CTP moved on to a prototyping phase. The team collected rows of data, using Google Sheets and JSON, to scope out a model to visualize song trajectory. They explored several visualizations to display the data, and created a UI, leveraging geomaps, bar graphs and trend lines. This led to an evolved workflow used to benchmark artist and song lifecycles.
CTP discovered that the biggest challenge was a lack of “clean data,” since it all was not created equally. For example, market boundaries and time windows for sales were not defined consistently across retail, broadcast and digital channels. To extrapolate cross-platform insights, CTP looked at ways to re-architect existing data strategies. Engineers helped the client scale a data “pool” as a precursor to building standard metrics their teams could rely on.
In parallel, using the existing Excel worksheets to develop a re-imagined application user experience, CTP created a secondary mechanism validating the data with industry veterans. This would help train their data models, reduce complexity and build intelligence over time. As a result, the team scaled back and simplified the UI to provide the right data at the right time to the right person – in the appropriate format and medium or channel.
Delivering a Solution
CTP then delivered a minimum viable product (MVP) for the music analytics dashboard application. This solution consisted of four components.

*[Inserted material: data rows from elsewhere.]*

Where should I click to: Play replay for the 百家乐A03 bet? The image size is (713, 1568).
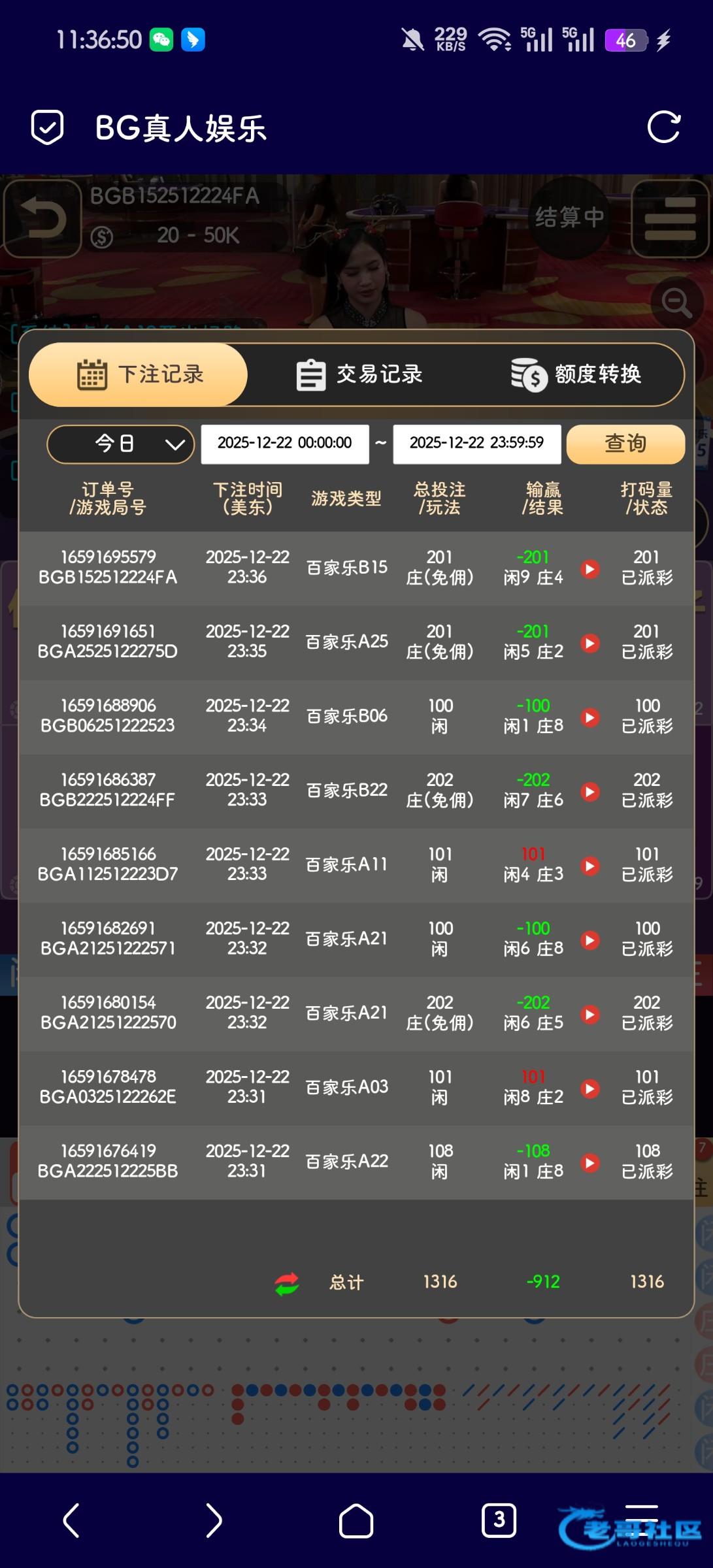tap(590, 1088)
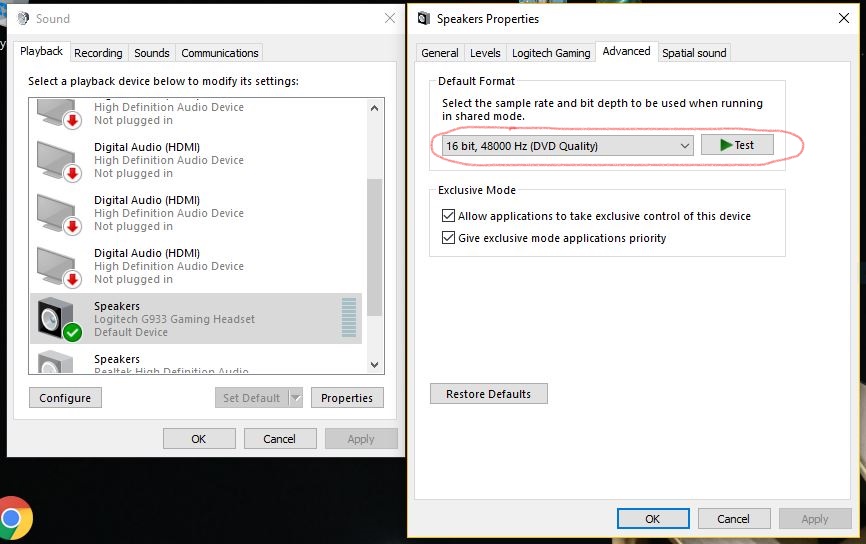Switch to the Recording tab
Image resolution: width=866 pixels, height=544 pixels.
98,53
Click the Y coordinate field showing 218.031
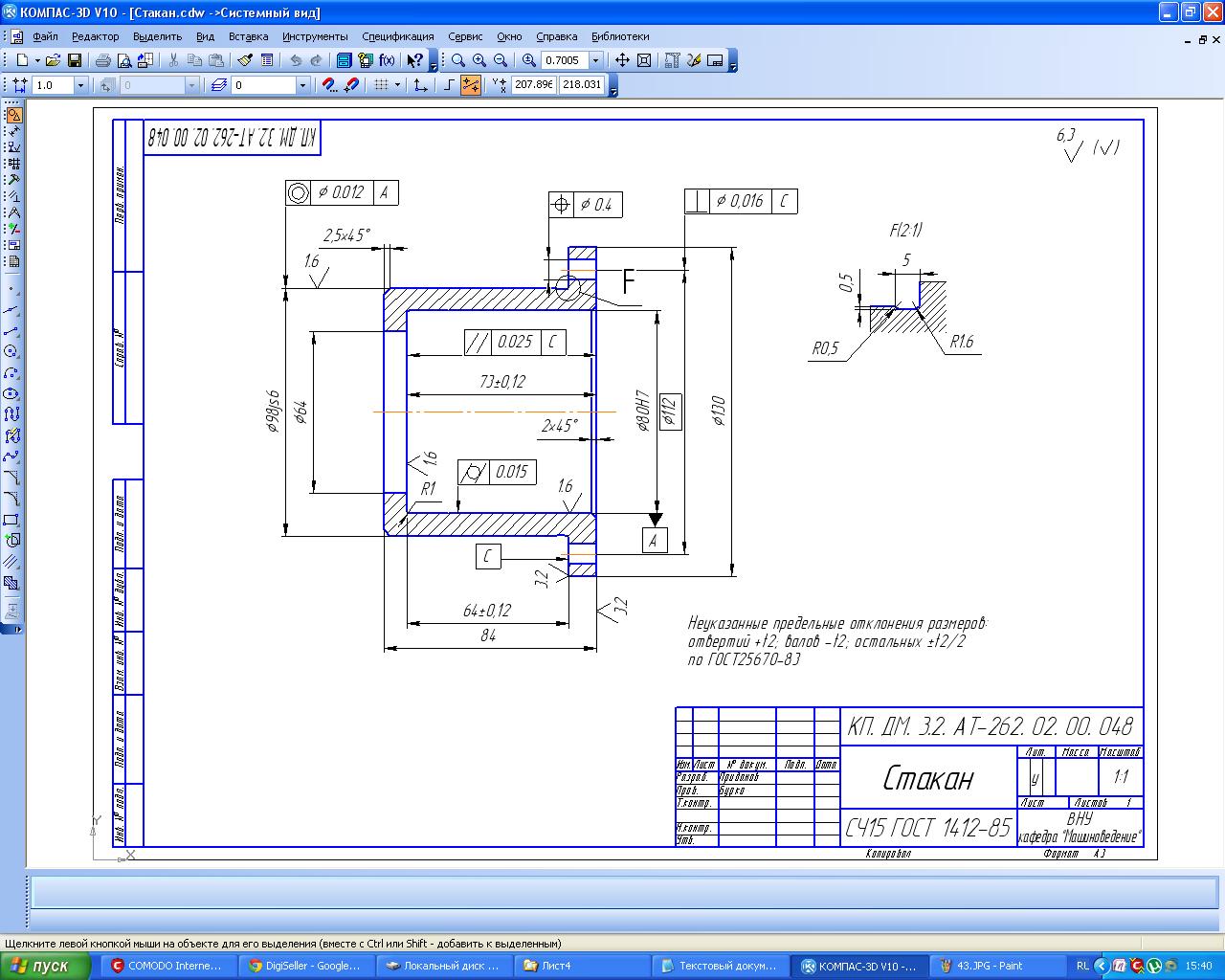The image size is (1225, 980). click(x=582, y=85)
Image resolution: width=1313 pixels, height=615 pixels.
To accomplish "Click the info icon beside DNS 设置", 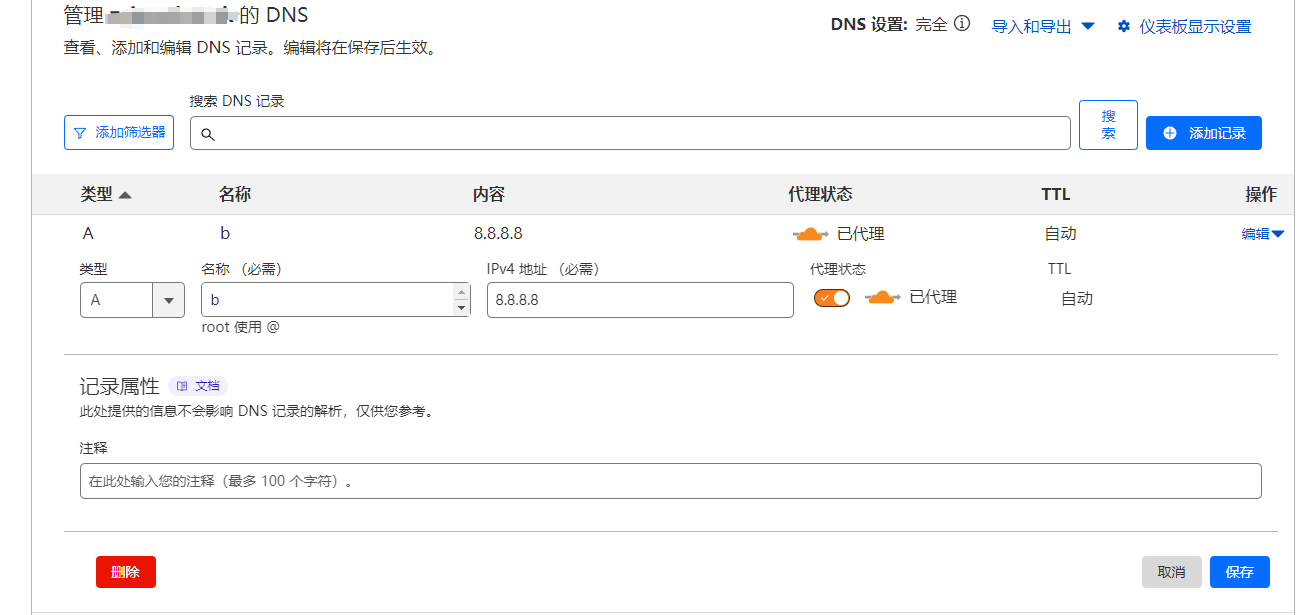I will click(962, 25).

- Music Analytics Dashboard – providing views into artist metrics and song lifecycles
- Music Research Dashboard – combining historical data from multiple sources, ongoing research and predictive metrics enabling local stations to collaborate, develop music schedules and make better data-driven decisions in a single unified view
- Serverless ETL pipeline – meshing data from disparate sources that, in turn, powers the application
- Cloud Search – enabling an easy form of navigation and discovery across the MusicLab user interface
The Music Analytics Dashboard application follows a traditional three-tiered architecture with a presentation layer, a business layer and a data layer. The presentation layer is an AWS Elastic Beanstalk application, running node.js and built using React framework components. The business layer is more in line with the current trends of serverless architecture – written using Amazon API Gateway and AWS Lambda, along with custom authorizers, and integration with Azure Active Directory via their OAuth interface. The data layer is a multi-availability zone AWS RDS instance using the PostgreSQL engine due to the relational nature of the data.
The serverless ETL pipeline is a MapReduce pipeline built using serverless components instead of Hadoop. Key features include: abstracted data ingestion that connects to FTP, S3, Google Cloud Storage, SQL databases, SOAP services, Windows network shares and HTTP data sources; Node.js modules for all things ETL; and async streaming between different data protocols.
The Amazon CloudSearch component provides the application with an autocomplete search bar, as well as a full search results page that includes fuzzy matching.
Staying Ahead of Trends
Determining which songs will be hits remains an inexact science. A “sound” that connects with a particular audience one year may fall flat in coming years, forcing radio programmers to pivot with new strategies. While these situations will continue to play out over time, radio executives are working hard to analyze song cycle data so they can stay ahead of breaking trends. Using the cloud, and leveraging better data ensures that stations are playing the songs their listeners want to hear.